AnyFucker · 04/06/2014 15:33

< waits for SGB's bomb to explode > Grin

Taking in TWO cocks when you are pg ???? OMG !!!!!

Granville72 · 04/06/2014 15:35

I'd go if you feel up to it, once baby arrives you will get little chance away in the early stages.

If he's going to call for a chat maybe broach the subject of whether he's wanting to take it further or be as friends.

Quitelikely · 04/06/2014 15:36

Don't think I would do it. Just wouldn't feel right to me. It seems like a friends with benefits type of thing and I suppose if that's what yous both want then there's no harm done! Make sure he has no STDs

livingzuid · 04/06/2014 15:50

SBG Grin

Just omg at some of these comments. What, she's expected to be a nun for the remainder of her pregnancy? Not date and enjoy the company of other men?

What a poor opinion some of these posts show to men. Shock horror, decent, normal men wouldn't give two hoots about another man's child. How many families combine step brothers and sisters these days?

Fgs it's not like she wants to march him down the aisle whilst there!

Go, have a fab time and enjoy before the third trimester kicks in!

AndyYorkeSingsBetterThanThom · 04/06/2014 15:53

Grin for men and women can spend time together without having to have sex you know
Do we have a 'falls about laughing' smiley? An all expenses paid trip and he expects nothing in return?
I can't be the only one who finds the idea of shagging randoms while you're pregnant, distasteful? Maybe I am. Fine. I don't need you to agree with me in order to feel secure in my opinions. But I think it mings.

OP, you know him, I don't. Maybe he is Mr Wonderful who will take on a pregnant woman, treat her like a princess and wait around while she deals with early motherhood. But if it seems too good to be true, it probably is.

Cardinal · 04/06/2014 15:57

Take as many cocks as you want to OP, in Spain or otherwise!

Or none at all. Your body after all!

traviata · 04/06/2014 16:02

"take on a pregnant woman" Hmm

the OP is an independent adult, not a bundle of washing.

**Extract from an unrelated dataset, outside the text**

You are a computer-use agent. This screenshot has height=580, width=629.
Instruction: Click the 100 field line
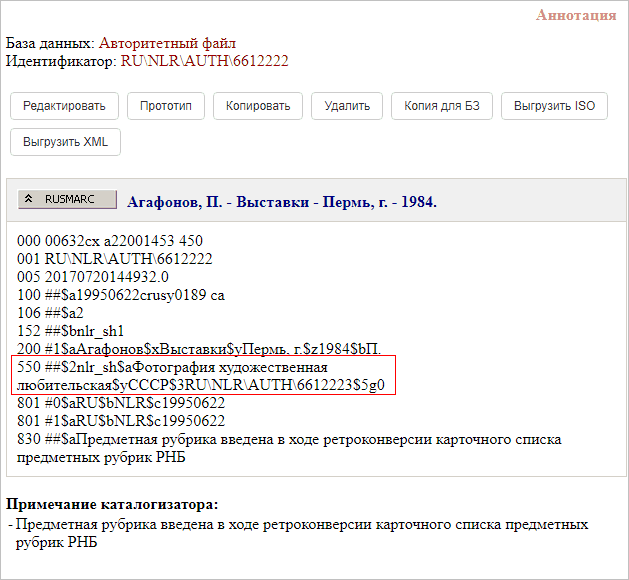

AnyFucker · 04/06/2014 16:02

"take on" ? OP is not some sort of damaged charity case that has to be looked after by a man. That sort of thinking died out a long time ago.

mrsmopps · 04/06/2014 16:05

I think it seems odd that after a bit of flirting in the workplace he's offering an all expenses paid trip abroad.
I wonder if he'd still have offered if he'd found out before that you were pregnant.
I must admit that I don't understand people who look for a new man while pregnant. or men who are ok with taking up with a woman who's pregnant to another man.
It's your life though. Do what you feel is right for you

livingzuid · 04/06/2014 16:08

An all expenses paid trip and he expects nothing in return well what's he going to do if there is no sex? Op is going for a nice weekend away to explore potential with the guy, not spend the time contorting herself into various secure positions. If she doesn't want sex and at this stage she doesn't, the only alternative is rape and I'm guessing that's not on the agenda. So yes, there is just a chance he's driven by the brain in his head and not between his legs.

And you are the only one that finds sex with others in pregnancy minging. It is her body to do with what she chooses. No one else's business to be so judgemental.